[[ GIVEN DATA open ]]
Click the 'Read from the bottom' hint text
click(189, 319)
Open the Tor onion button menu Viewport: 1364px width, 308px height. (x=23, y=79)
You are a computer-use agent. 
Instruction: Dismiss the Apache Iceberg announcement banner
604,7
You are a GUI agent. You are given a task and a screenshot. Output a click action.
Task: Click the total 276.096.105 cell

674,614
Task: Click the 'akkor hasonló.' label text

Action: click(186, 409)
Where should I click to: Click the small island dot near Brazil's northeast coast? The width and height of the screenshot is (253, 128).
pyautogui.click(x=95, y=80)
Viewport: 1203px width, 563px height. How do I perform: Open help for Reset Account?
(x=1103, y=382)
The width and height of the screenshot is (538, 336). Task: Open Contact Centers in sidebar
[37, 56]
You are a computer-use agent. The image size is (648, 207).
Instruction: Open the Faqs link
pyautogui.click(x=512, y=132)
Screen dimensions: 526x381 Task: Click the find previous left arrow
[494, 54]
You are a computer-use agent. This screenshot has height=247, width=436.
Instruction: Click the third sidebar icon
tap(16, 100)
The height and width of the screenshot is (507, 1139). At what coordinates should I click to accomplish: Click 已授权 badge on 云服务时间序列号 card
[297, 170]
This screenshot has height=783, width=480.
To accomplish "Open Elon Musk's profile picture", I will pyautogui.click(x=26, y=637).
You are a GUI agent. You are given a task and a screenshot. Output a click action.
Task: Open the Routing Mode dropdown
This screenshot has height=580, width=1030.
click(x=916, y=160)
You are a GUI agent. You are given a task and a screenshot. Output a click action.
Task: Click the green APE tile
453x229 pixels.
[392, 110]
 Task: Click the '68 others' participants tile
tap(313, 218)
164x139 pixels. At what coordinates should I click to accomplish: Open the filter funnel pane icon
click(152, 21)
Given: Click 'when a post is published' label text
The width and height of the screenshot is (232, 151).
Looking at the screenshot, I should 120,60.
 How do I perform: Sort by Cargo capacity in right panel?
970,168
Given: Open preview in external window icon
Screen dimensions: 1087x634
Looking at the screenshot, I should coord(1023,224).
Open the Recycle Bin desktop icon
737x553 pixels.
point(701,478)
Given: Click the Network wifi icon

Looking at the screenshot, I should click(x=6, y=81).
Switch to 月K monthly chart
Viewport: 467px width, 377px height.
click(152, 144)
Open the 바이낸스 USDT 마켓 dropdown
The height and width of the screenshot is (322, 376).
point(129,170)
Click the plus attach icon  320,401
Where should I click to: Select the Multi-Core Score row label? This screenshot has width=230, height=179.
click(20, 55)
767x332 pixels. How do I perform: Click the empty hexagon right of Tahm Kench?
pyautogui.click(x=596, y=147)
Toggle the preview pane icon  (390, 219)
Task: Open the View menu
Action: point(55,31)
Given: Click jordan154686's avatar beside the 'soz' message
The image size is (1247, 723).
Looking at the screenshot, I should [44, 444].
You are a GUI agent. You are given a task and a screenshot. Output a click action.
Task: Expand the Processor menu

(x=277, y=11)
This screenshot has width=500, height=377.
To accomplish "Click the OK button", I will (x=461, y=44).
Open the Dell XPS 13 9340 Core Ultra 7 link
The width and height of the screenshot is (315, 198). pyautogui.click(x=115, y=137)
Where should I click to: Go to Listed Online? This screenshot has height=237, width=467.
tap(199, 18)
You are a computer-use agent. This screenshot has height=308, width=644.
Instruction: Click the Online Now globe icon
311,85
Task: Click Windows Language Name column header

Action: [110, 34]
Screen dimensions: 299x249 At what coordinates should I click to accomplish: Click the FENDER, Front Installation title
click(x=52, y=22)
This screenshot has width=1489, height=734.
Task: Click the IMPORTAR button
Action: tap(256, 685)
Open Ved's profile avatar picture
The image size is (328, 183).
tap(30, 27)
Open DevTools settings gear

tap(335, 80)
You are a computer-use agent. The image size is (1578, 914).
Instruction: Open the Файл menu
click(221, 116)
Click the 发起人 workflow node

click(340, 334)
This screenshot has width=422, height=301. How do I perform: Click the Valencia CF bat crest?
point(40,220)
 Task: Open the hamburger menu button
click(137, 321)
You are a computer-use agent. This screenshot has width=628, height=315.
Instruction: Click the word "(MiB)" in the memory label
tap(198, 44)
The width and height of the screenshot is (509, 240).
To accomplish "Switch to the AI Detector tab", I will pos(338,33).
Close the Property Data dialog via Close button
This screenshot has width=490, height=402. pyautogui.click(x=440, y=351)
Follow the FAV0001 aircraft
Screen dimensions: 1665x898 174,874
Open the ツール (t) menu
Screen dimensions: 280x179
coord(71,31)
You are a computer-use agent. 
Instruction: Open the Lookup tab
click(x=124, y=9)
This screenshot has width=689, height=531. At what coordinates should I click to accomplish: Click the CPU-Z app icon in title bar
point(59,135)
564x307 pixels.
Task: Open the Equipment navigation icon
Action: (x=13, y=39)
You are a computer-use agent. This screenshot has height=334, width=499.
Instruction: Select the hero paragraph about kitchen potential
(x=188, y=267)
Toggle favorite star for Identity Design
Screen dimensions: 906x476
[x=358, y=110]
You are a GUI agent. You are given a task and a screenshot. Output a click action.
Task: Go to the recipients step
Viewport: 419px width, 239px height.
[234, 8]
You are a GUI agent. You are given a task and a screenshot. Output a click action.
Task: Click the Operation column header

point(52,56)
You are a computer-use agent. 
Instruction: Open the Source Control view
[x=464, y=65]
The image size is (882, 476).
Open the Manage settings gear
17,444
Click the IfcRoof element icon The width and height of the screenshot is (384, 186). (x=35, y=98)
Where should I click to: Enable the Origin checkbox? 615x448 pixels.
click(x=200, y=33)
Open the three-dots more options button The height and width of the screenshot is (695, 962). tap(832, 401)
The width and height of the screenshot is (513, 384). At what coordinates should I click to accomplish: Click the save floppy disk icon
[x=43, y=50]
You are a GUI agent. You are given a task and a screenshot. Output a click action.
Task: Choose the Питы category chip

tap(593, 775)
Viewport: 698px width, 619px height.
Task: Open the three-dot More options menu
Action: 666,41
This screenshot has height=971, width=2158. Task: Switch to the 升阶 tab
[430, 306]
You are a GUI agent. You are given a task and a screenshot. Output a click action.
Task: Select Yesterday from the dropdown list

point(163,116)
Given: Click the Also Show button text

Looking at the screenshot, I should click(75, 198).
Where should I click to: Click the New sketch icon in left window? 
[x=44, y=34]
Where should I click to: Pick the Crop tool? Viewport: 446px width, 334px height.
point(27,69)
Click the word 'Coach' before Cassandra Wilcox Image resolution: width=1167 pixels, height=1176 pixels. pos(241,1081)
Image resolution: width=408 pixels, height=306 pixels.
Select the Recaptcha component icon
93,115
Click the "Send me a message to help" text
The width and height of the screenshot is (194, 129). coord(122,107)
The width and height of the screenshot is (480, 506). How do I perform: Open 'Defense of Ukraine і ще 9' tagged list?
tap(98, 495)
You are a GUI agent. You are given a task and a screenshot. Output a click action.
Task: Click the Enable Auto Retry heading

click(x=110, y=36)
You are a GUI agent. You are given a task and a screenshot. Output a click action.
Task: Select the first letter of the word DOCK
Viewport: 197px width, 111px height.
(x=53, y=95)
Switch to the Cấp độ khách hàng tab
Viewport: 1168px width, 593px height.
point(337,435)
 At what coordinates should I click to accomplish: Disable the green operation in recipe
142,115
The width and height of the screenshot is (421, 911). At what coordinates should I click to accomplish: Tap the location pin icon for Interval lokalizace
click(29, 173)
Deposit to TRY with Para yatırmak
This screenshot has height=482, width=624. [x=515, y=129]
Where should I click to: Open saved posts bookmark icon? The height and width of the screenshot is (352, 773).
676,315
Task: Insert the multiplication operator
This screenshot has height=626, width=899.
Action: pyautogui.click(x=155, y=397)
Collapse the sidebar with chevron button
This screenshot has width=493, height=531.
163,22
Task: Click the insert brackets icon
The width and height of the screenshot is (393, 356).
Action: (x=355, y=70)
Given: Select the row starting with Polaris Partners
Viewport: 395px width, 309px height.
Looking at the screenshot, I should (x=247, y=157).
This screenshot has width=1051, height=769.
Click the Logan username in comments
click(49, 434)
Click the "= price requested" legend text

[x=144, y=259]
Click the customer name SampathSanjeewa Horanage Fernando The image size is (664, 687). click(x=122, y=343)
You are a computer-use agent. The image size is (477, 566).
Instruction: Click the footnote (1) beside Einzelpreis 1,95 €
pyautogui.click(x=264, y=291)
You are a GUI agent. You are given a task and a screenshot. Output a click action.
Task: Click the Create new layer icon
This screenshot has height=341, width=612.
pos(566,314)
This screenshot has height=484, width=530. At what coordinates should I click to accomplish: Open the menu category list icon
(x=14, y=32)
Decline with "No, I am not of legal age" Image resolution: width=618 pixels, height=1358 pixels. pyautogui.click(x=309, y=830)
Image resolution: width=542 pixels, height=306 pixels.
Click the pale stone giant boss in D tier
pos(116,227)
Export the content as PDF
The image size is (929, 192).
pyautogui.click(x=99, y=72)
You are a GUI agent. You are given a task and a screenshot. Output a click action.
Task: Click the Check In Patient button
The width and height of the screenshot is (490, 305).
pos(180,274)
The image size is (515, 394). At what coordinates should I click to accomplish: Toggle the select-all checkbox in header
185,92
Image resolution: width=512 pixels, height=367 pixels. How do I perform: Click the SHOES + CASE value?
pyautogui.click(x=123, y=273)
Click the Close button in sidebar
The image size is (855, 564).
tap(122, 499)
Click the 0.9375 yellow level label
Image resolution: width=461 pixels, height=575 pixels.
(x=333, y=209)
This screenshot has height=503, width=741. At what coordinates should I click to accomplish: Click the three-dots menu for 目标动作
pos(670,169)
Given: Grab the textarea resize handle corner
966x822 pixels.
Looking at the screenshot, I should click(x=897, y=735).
[[ GIVEN DATA closed ]]
*ACTION ITEM*:
Scan the records above for the string "will", then copy each line where it turns up.

*ANSWER SECTION*:
To accomplish "Open Elon Musk's profile picture", I will pyautogui.click(x=26, y=637).
To accomplish "Click the OK button", I will (x=461, y=44).
To accomplish "Switch to the AI Detector tab", I will pos(338,33).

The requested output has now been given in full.